§ Document section:

%%

Lundeberg painted one of the first Post-Surrealist paintings, Persephone, in 1933.

[Image: Helen Lundeberg, Persephone, 1933. Oil on Celotex, 25 1/8 x 17 ¼ in.]

Text:

The following year to coincide with the first exhibition of Post-Surreal paintings at the Centaur Gallery in Hollywood, Lundeberg and Feitelson published a Post-Surrealist Manifesto titled “NEW CLASSICISM.” 

Text:

Lundeberg wrote the text for the manifesto’s pamphlet that included an image of her painting, Plant and Animal Analogies, 1934.

[Image: “New Classicism” pamphlet, 1934.]

Text:

In the following excerpt from Tom Boles’ 1987 documentary, Helen Lundeberg: American Painter,* Lundeberg discusses the birth of the movement and its rejection of certain Surrealist ideology.

*All clips of Lundeberg speaking within this video are excerpted from Helen Lundeberg: American Painter, ©1987.

Video: Helen Lundeberg speaking in Helen Lundeberg: American Painter video excerpt:

[Image of “New Classicism” pamphlet]

1933 was also the year when Lorser and I began to really formulate the idea of a New Classicism which used elements used by the Surrealists, the association of ideas connected with objects and so on. But, we didn’t like the automatism that was involved in Surrealism.  Lorser was a Classicist which meant that he believed in structure.  He said to record dreams or fantasies isn’t necessarily art. You have to do something with it, you have to make a painting.

We started out by calling it New Classicism or Subjective Classicism and tacked on somewhere the word Post-Surrealism which was sort of sassy because Surrealists were riding high then. And that’s the name that stuck.

Text:

“Because this art only functions in the mind of the beholder, we term it subjective. Because it can only function in the beholder’s mind when the sequence of ideas is perfectly prefigured, both as to their forms and their relationships, we call it classical.

%%

§ Data:
%%

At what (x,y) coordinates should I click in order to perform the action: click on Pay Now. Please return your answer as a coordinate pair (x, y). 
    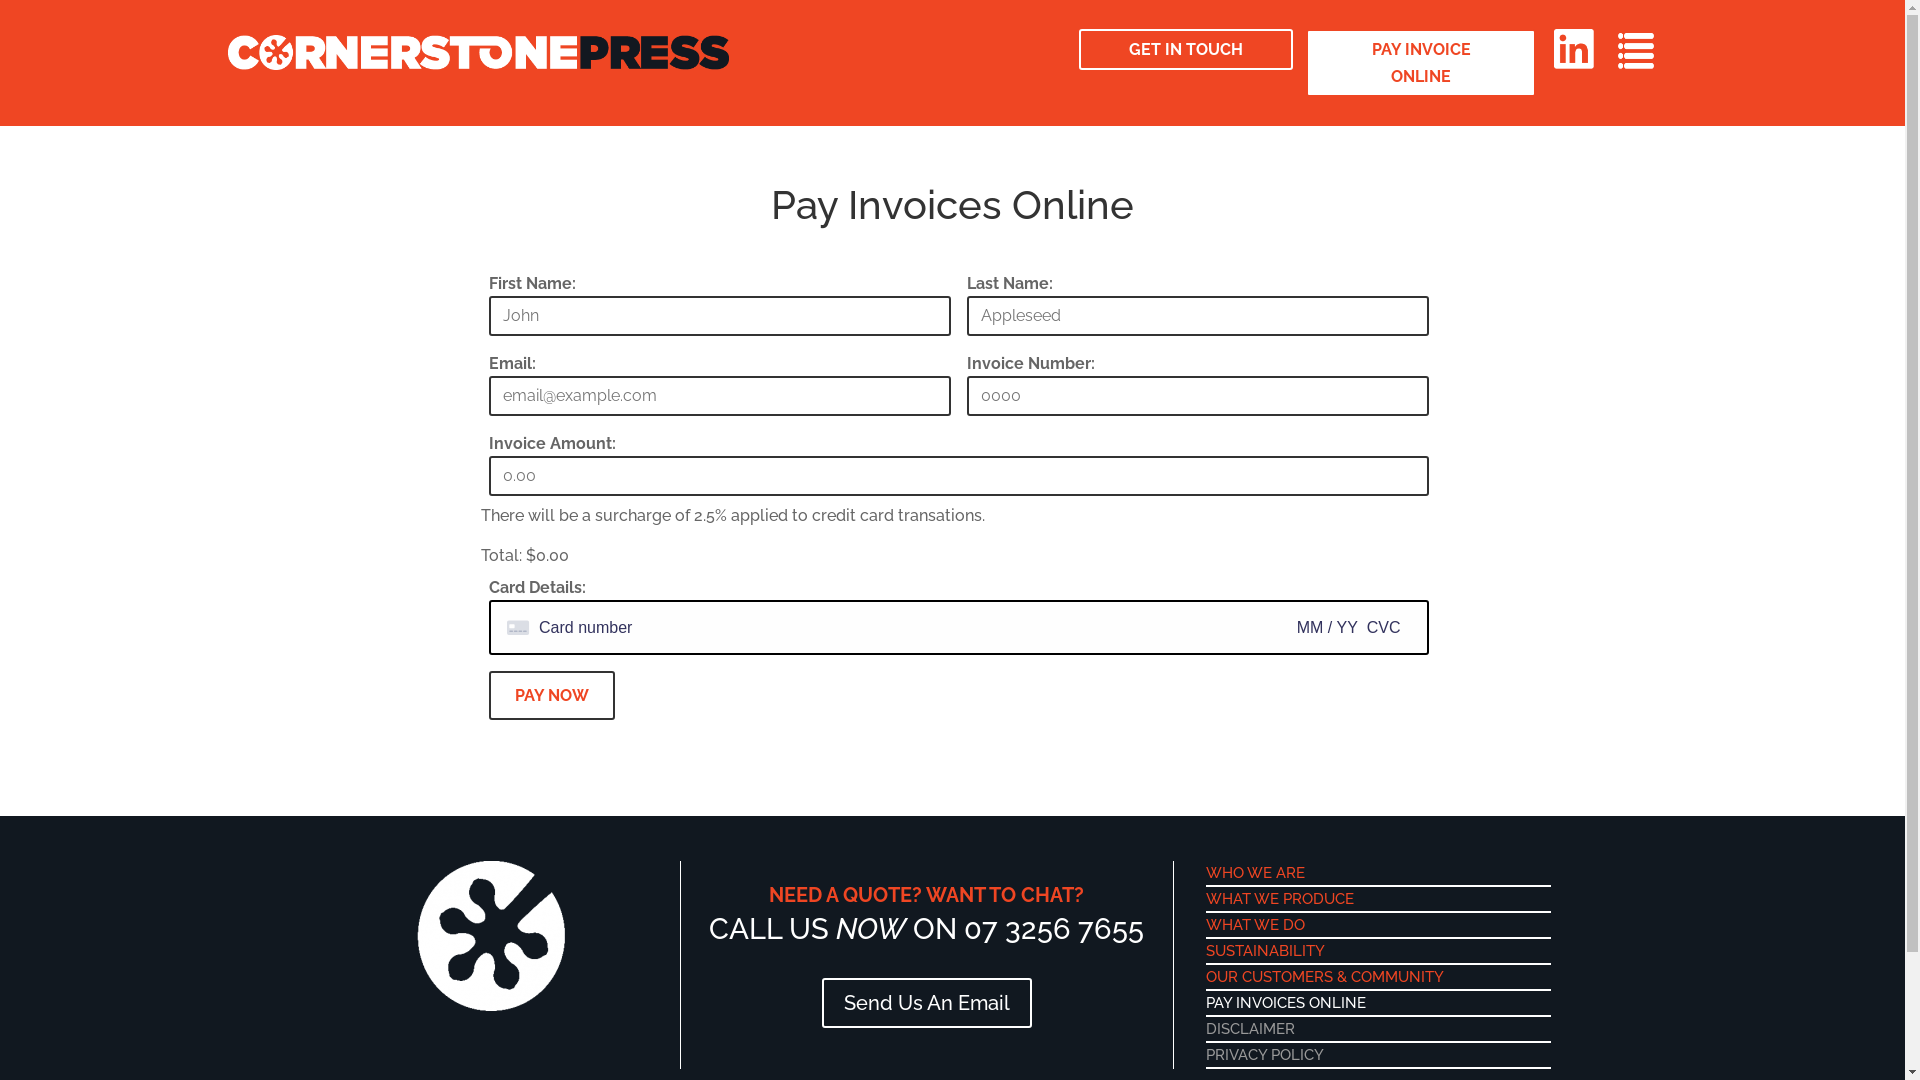
    Looking at the image, I should click on (551, 696).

%%

§ Directives:
1: Summarize the text on Helen Lundeberg and Post-Surrealism in two sentences.
2: Carry the text on Helen Lundeberg and Post-Surrealism forward from the point where it stops.

§ Final results:
1: Lundeberg painted Persephone, one of the first Post-Surrealist paintings, in 1933. The following year she and Feitelson published a Post-Surrealist manifesto titled “NEW CLASSICISM” to coincide with the first exhibition of Post-Surreal paintings at the Centaur Gallery in Hollywood, and in an excerpt from Tom Boles’ 1987 documentary Lundeberg explains that the movement used Surrealist elements such as the association of ideas connected with objects but rejected Surrealist automatism.

2:
The name of this art is SUBJECTIVE CLASSICISM.

It is better known as POST-SURREALISM.

Like surrealism, it employs mental images. Unlike surrealism, it arranges these rationally to serve reasonable ends. Like cubism it aims at formal perfection. Unlike cubism, its end is meaning.”

-Lorser Feitelson, Post-Surrealism essay notes

Text:

In the 1970s, Lorser Feitelson and Diane Moran met in person and corresponded regularly while Moran prepared to write her dissertation titled “The Paintings of Lorser Feitelson” that was subsequently published in 1979.

Their correspondence regarding Post-Surrealism appear throughout this video.

Lorser Feitelson writing to Diane Moran: “As you know, Postsurrealism, in contrast, is deliberate engineering of psychological situations: it is totally mind-made and critically considered. It is an expression of pure intellectual structuring…our desire [was] to put the emphasis on a unity that was psychological, that belonged to the world of the mind rather than to the pleasure of the eye.”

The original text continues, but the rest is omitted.